**WHAT YOU ARE ASKED TO DO**
Pull from the data below each line where the word "computer" occurs, and copy it.

**DATA SUPPLIED**

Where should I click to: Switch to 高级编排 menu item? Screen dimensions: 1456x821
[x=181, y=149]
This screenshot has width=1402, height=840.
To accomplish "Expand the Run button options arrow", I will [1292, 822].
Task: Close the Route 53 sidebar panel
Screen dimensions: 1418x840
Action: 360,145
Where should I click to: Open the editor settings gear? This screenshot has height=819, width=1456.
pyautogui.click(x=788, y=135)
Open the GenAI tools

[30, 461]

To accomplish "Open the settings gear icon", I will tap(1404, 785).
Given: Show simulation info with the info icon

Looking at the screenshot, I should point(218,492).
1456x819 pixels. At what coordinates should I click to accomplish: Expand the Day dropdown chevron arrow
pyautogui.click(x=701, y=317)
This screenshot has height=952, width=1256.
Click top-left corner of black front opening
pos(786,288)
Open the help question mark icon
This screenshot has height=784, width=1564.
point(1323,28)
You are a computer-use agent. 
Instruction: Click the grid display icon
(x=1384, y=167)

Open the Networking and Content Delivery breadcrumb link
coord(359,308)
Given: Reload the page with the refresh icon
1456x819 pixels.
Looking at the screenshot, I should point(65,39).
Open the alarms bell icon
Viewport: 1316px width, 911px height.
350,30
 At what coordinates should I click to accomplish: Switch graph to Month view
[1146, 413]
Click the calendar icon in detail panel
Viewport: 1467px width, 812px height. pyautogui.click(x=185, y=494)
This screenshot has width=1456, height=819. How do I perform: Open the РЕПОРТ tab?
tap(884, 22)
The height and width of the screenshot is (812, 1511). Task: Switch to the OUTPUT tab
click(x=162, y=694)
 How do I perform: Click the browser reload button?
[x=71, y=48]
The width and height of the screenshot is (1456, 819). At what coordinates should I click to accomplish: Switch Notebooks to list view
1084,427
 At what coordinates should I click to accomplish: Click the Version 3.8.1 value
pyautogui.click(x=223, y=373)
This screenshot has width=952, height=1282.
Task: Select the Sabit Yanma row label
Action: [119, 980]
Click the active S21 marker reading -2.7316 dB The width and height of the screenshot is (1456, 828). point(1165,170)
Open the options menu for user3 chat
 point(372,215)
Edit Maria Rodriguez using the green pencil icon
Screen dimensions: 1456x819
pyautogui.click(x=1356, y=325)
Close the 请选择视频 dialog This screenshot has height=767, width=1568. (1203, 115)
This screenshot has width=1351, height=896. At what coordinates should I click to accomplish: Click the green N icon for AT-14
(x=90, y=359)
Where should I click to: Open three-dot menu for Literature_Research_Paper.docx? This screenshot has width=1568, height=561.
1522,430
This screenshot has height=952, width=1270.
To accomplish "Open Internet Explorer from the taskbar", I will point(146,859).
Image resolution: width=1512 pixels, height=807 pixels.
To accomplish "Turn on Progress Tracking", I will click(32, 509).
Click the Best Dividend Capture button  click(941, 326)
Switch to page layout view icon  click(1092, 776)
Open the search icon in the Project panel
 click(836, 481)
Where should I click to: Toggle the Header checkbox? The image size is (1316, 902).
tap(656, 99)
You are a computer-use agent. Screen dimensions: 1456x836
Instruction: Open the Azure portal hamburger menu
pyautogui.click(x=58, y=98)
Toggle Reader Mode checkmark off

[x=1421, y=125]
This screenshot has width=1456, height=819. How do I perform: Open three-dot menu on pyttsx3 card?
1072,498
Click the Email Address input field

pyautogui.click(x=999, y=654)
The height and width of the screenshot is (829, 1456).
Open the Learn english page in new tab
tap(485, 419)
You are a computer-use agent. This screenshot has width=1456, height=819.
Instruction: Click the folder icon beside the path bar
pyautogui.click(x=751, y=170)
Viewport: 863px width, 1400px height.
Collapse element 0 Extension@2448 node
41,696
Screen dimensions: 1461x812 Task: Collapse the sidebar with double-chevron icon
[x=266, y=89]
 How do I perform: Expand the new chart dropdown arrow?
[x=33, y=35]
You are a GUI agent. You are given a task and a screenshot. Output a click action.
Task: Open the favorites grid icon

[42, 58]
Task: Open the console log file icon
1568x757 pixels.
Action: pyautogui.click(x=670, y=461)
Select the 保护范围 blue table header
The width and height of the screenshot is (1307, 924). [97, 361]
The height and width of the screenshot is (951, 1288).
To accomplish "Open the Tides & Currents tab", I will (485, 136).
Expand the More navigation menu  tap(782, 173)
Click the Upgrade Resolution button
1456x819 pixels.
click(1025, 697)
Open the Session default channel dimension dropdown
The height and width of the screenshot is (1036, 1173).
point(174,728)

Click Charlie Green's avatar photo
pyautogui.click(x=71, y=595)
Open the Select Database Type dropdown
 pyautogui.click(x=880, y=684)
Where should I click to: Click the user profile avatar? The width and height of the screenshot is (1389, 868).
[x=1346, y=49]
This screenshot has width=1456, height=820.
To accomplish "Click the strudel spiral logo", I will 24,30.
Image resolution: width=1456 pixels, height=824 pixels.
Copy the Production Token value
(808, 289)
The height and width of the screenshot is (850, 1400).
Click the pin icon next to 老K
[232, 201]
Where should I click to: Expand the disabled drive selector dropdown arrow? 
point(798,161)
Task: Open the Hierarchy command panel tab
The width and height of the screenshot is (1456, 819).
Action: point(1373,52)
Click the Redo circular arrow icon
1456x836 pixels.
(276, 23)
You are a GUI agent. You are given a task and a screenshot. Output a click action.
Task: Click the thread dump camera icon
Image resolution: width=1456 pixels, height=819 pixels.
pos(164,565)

**SOLUTION FOR THIS TASK**
You are a computer-use agent. 
You are a computer-use agent. Screen dimensions: 1456x836
You are a computer-use agent. This screenshot has width=1456, height=819.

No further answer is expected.